Kementerian Perhubungan memproyeksikan total pergerakan penumpang Lebaran 2026 mencapai sekitar 143,9 juta orang, atau turun 1,7 persen dibanding tahun sebelumnya yang mencapai 146,4 juta orang. Puncak arus mudik diperkirakan jatuh pada 16 dan 18 Maret, seiring kebijakan work from anywhere (WFA) yang telah mendapat restu Presiden Prabowo Subianto guna mendistribusikan beban perjalanan. Untuk arus balik, WFA diusulkan berlaku pada 25, 26, dan 27 Maret pascacuti bersama Idul Fitri.
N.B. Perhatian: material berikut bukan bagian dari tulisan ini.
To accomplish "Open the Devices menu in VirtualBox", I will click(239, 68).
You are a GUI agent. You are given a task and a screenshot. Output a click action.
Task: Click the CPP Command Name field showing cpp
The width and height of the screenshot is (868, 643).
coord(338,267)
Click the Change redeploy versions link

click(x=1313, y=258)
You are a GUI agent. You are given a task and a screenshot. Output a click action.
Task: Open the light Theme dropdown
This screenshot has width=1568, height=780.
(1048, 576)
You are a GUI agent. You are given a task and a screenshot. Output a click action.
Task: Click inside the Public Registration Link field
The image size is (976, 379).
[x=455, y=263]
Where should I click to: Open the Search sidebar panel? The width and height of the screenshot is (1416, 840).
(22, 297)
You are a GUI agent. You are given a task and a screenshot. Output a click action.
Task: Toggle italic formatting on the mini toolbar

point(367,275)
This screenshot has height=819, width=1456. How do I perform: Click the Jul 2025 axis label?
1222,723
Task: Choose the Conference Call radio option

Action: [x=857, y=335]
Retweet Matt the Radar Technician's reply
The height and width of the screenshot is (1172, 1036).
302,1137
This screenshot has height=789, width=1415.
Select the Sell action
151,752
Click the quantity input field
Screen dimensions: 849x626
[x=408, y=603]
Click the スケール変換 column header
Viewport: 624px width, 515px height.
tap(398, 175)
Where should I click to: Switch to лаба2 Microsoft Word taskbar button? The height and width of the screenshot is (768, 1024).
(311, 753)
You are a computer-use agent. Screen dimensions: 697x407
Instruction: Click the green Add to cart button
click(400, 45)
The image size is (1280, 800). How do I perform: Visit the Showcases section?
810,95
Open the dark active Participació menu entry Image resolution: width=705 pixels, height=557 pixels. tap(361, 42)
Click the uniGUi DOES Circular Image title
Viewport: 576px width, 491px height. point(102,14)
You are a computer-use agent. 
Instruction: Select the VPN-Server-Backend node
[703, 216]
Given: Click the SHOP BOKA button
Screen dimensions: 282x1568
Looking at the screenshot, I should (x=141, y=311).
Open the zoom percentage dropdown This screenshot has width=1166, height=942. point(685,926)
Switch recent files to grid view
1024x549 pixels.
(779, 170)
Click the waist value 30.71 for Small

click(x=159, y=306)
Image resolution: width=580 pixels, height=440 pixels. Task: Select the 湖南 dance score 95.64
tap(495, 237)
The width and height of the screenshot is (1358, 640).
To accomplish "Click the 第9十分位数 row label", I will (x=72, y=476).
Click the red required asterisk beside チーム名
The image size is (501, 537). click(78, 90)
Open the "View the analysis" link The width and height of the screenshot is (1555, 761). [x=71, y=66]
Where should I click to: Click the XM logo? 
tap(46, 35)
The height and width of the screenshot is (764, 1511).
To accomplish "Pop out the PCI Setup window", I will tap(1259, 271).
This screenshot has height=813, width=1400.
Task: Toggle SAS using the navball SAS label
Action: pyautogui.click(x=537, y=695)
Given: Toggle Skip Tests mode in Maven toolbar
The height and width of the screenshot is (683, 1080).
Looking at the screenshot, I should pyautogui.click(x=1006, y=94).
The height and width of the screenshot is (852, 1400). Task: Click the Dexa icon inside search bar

Di tingkat daerah, respons terhadap kebijakan pusat diimplementasikan secara konkret. Pemerintah Provinsi Kalimantan Tengah menyiapkan 17 bus untuk enam rute dari Palangka Raya menuju Sampit, Pangkalan Bun, Pangkoh, Buntok, Muara Teweh, dan Banjarmasin. Total kapasitas mencapai 535 penumpang, dengan keberangkatan dijadwalkan antara 14 hingga 18 Maret 2026.
"Gubernur Kalteng Agustiar Sabran ingin agar Pemprov Kalteng kembali hadir membersamai masyarakat di momen Lebaran ini," kata Kepala Dinas Perhubungan Kalteng Yulindra Dedy di Palangka Raya.
Di Sulawesi Selatan, Dinas Bina Marga dan Bina Konstruksi (DBMBK) menempatkan pemantapan infrastruktur jalan provinsi sebagai prioritas utama. Kepala DBMBK Sulsel Andi Ihsan menyampaikan hal tersebut dalam Rapat Koordinasi Sektoral dalam rangka Operasi Kepolisian Ketupat 2026, sebuah forum lintas instansi yang berpijak pada amanat Undang-Undang Nomor 2 Tahun 2002 tentang Kepolisian dan surat telegram Kapolri tertanggal 23 Februari 2026.
"Rapat ini menjadi momentum penting untuk memastikan persiapan Idul Fitri berjalan terkoordinasi dan tetap menjamin keberlangsungan pelayanan publik," kata Andi Ihsan.
Menteri Dudy menutup keterangannya dengan nada optimistis, seraya menekankan bahwa keberhasilan angkutan Lebaran bertumpu pada sinergi antara kementerian, pemerintah daerah, dan operator transportasi.
"Saya optimistis pergerakan masyarakat selama masa libur Lebaran dapat berlangsung aman, nyaman, dan terkendali," tegasnya.